Task item: All records should be reproduced verbatim.
── Input for this task
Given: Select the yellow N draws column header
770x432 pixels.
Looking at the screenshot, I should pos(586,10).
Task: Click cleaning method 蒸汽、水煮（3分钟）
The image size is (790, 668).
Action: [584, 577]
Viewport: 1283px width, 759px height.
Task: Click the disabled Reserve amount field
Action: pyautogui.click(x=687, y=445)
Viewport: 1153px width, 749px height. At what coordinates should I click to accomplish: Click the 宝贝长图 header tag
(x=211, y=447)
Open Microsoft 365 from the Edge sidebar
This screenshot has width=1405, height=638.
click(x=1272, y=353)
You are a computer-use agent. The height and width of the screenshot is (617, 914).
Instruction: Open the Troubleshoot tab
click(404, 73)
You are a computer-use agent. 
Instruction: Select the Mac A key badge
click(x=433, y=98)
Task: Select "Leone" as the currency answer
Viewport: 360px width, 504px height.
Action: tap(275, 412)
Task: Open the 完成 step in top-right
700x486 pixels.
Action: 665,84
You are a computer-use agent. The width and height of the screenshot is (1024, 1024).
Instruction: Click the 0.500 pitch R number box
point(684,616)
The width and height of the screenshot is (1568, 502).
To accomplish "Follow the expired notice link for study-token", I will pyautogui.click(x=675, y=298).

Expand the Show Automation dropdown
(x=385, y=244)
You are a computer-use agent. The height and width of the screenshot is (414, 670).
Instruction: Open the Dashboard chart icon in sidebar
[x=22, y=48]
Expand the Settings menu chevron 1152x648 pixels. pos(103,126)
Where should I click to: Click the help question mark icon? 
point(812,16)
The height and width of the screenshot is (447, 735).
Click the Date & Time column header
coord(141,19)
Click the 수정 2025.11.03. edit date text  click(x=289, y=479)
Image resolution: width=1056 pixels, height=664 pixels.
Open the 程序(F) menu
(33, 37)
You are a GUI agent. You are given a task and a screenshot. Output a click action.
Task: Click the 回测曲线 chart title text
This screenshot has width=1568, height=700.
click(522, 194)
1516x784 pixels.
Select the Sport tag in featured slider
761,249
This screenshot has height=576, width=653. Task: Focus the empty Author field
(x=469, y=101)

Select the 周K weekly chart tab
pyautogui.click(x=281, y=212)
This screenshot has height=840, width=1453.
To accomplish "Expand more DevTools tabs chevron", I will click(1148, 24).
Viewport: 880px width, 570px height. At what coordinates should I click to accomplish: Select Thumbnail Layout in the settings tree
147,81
────
Response area:
Given: Select the yellow N draws column header
770x432 pixels.
Looking at the screenshot, I should pos(586,10).
Task: Click cleaning method 蒸汽、水煮（3分钟）
The image size is (790, 668).
Action: [584, 577]
Viewport: 1283px width, 759px height.
Task: Click the disabled Reserve amount field
Action: pyautogui.click(x=687, y=445)
Viewport: 1153px width, 749px height. At what coordinates should I click to accomplish: Click the 宝贝长图 header tag
(x=211, y=447)
Open Microsoft 365 from the Edge sidebar
This screenshot has width=1405, height=638.
click(x=1272, y=353)
You are a computer-use agent. The height and width of the screenshot is (617, 914).
Instruction: Open the Troubleshoot tab
click(404, 73)
You are a computer-use agent. 
Instruction: Select the Mac A key badge
click(x=433, y=98)
Task: Select "Leone" as the currency answer
Viewport: 360px width, 504px height.
Action: tap(275, 412)
Task: Open the 完成 step in top-right
700x486 pixels.
Action: 665,84
You are a computer-use agent. The width and height of the screenshot is (1024, 1024).
Instruction: Click the 0.500 pitch R number box
point(684,616)
The width and height of the screenshot is (1568, 502).
To accomplish "Follow the expired notice link for study-token", I will pyautogui.click(x=675, y=298).

Expand the Show Automation dropdown
(x=385, y=244)
You are a computer-use agent. The height and width of the screenshot is (414, 670).
Instruction: Open the Dashboard chart icon in sidebar
[x=22, y=48]
Expand the Settings menu chevron 1152x648 pixels. pos(103,126)
Where should I click to: Click the help question mark icon? 
point(812,16)
The height and width of the screenshot is (447, 735).
Click the Date & Time column header
coord(141,19)
Click the 수정 2025.11.03. edit date text  click(x=289, y=479)
Image resolution: width=1056 pixels, height=664 pixels.
Open the 程序(F) menu
(33, 37)
You are a GUI agent. You are given a task and a screenshot. Output a click action.
Task: Click the 回测曲线 chart title text
This screenshot has width=1568, height=700.
click(522, 194)
1516x784 pixels.
Select the Sport tag in featured slider
761,249
This screenshot has height=576, width=653. Task: Focus the empty Author field
(x=469, y=101)

Select the 周K weekly chart tab
pyautogui.click(x=281, y=212)
This screenshot has height=840, width=1453.
To accomplish "Expand more DevTools tabs chevron", I will click(1148, 24).
Viewport: 880px width, 570px height. At what coordinates should I click to accomplish: Select Thumbnail Layout in the settings tree
147,81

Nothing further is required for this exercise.